Dr. Matoska said, “I blew through most of my previous grant and wasted over fifty thousand dollars of EAP fibers trying to solve the issue of a reclosable entry.” He looked a bit shamefaced. “I was lucky the first time. It’s a topology issue. All the tensioning fibers have to go from the anode—” He touched the front half of the suit, right below the flange. “—to the cathode.” He tapped the back.
I stepped around the suit. Except for the rigid flange at the neck, it was seamless. No zippers, no buttons, no clamps.
“I tried to incorporate a pressure closure with the fibers looping through anchor islets, we got wildly varying pressure distribution, areas completely out of balance. A human would have gotten dangerous hematomas in some parts, and overpressures in others that would constrict circulation dangerously.
“Next I tried to put the anode around the closure and the cathode at the helmet flange. It threw everything off. I tried a secondary waist flange, splitting the suit into two separate electrical systems. That was closer but we couldn’t get good pressures in the waist region. I tried an oversized helmet flange, big enough for a flexible adult to worm through, but the pressure distribution around the neck and shoulders was way off
and
we couldn’t maintain the neck seal necessary to pressurize the helmet.”

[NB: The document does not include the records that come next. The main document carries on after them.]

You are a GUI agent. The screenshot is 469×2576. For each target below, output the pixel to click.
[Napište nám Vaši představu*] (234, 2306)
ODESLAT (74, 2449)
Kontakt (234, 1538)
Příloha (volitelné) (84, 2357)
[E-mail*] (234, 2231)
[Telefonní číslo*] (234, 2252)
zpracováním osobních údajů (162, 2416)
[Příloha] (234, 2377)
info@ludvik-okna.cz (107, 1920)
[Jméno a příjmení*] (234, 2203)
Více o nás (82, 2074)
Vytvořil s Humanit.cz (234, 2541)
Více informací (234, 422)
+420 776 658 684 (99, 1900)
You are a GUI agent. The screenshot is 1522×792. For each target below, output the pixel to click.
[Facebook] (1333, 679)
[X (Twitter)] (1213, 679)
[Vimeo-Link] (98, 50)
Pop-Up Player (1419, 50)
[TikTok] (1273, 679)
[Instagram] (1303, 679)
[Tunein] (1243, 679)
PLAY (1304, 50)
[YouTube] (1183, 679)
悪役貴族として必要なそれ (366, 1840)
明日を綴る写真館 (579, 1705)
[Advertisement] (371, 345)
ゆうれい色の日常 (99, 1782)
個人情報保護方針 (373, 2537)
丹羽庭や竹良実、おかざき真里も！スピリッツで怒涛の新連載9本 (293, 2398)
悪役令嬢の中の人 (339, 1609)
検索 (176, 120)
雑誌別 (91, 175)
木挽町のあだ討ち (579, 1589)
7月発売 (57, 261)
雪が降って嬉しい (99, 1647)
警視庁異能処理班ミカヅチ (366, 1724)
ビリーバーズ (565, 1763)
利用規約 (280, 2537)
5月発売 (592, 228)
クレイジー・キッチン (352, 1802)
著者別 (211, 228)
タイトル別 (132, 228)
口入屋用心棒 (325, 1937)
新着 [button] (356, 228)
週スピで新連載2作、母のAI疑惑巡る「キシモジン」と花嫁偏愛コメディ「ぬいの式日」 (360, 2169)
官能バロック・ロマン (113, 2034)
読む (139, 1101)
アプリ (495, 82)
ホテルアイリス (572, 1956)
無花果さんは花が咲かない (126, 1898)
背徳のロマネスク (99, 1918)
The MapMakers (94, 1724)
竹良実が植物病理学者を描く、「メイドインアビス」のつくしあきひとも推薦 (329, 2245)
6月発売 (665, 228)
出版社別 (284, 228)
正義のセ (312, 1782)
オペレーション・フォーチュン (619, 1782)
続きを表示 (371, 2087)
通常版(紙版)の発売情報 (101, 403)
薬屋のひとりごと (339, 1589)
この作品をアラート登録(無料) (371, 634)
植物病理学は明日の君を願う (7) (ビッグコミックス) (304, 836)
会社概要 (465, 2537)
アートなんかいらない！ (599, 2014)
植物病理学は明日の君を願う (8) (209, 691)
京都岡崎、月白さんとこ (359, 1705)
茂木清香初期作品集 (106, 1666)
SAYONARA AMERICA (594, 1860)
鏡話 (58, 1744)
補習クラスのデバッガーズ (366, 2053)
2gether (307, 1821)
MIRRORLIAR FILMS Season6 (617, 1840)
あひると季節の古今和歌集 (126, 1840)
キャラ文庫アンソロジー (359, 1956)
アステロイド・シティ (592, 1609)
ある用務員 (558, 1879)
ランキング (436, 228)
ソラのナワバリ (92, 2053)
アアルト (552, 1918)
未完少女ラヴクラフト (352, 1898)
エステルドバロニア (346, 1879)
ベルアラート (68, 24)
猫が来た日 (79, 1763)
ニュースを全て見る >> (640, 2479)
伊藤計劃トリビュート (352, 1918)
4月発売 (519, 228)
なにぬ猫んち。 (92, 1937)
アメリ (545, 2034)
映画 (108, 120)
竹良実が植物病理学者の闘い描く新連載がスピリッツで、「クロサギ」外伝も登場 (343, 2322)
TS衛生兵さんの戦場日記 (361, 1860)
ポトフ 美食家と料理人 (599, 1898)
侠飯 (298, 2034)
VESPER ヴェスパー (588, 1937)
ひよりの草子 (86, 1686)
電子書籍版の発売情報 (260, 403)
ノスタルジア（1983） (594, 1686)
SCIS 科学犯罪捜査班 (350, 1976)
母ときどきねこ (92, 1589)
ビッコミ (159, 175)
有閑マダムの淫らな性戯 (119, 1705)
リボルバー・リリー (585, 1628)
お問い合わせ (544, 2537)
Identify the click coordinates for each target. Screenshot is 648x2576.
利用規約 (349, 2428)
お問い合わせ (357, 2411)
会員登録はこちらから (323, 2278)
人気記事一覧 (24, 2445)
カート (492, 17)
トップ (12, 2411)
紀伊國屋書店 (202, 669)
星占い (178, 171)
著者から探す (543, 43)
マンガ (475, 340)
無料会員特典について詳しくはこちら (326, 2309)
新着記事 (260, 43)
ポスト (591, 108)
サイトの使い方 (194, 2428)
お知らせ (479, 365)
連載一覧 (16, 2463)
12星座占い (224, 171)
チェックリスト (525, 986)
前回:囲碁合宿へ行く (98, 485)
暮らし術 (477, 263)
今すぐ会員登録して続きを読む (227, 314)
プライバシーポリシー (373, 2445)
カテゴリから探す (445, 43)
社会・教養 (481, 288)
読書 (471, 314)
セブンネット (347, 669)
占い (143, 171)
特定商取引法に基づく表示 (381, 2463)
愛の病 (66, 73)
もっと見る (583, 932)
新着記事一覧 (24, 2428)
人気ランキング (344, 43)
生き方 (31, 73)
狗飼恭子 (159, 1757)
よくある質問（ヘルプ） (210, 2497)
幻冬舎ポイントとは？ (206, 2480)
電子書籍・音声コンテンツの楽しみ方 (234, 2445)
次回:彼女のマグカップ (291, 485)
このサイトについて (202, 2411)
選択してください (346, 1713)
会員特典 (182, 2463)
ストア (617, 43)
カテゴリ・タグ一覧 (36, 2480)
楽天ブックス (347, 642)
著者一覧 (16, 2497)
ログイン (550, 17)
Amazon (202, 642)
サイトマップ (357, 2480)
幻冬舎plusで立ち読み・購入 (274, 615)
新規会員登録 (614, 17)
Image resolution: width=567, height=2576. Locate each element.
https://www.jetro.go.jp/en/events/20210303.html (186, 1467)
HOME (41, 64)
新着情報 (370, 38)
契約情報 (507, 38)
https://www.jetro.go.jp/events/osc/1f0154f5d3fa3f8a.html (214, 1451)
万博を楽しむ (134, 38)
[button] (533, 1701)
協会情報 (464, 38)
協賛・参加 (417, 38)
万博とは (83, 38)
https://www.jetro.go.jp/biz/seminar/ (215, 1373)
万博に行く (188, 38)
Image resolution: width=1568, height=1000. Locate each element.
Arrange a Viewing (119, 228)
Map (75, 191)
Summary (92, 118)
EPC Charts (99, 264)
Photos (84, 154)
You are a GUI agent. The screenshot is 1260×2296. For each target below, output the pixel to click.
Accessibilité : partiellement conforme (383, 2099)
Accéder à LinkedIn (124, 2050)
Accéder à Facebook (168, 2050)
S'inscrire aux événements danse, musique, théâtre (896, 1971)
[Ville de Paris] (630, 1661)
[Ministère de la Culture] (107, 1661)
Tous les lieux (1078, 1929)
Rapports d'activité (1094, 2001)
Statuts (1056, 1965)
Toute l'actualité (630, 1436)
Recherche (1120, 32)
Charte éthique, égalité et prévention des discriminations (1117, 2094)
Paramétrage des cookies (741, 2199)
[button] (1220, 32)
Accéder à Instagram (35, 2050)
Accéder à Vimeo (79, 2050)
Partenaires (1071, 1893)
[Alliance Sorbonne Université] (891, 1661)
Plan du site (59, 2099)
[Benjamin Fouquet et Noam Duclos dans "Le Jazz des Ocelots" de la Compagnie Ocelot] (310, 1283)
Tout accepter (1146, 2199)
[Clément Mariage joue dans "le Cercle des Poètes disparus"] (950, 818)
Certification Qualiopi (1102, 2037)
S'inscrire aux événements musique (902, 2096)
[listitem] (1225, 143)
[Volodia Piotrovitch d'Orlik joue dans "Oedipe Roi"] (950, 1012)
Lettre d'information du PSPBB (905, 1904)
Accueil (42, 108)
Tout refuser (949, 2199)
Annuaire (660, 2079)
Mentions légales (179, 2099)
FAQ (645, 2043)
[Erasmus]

I tried to hide my disappointment. “So what’s the next step?”
“A great deal of computer modeling,” he said. “I’ve met with a multidisciplinary team here. They’ve got some applied mathematicians and guys from material sciences. I’m thinking we go back to the original design but we make the anode and cathode ring disassemble—” He held his hands together, touching at finger tips and thumbs in a circle, then spread them apart. “—instead of being permanently locked into the neck flange as they are now. Then the wearer can put the suit on, then bring the anode and cathode together and latch them to the helmet flange once he pulls it over his head.”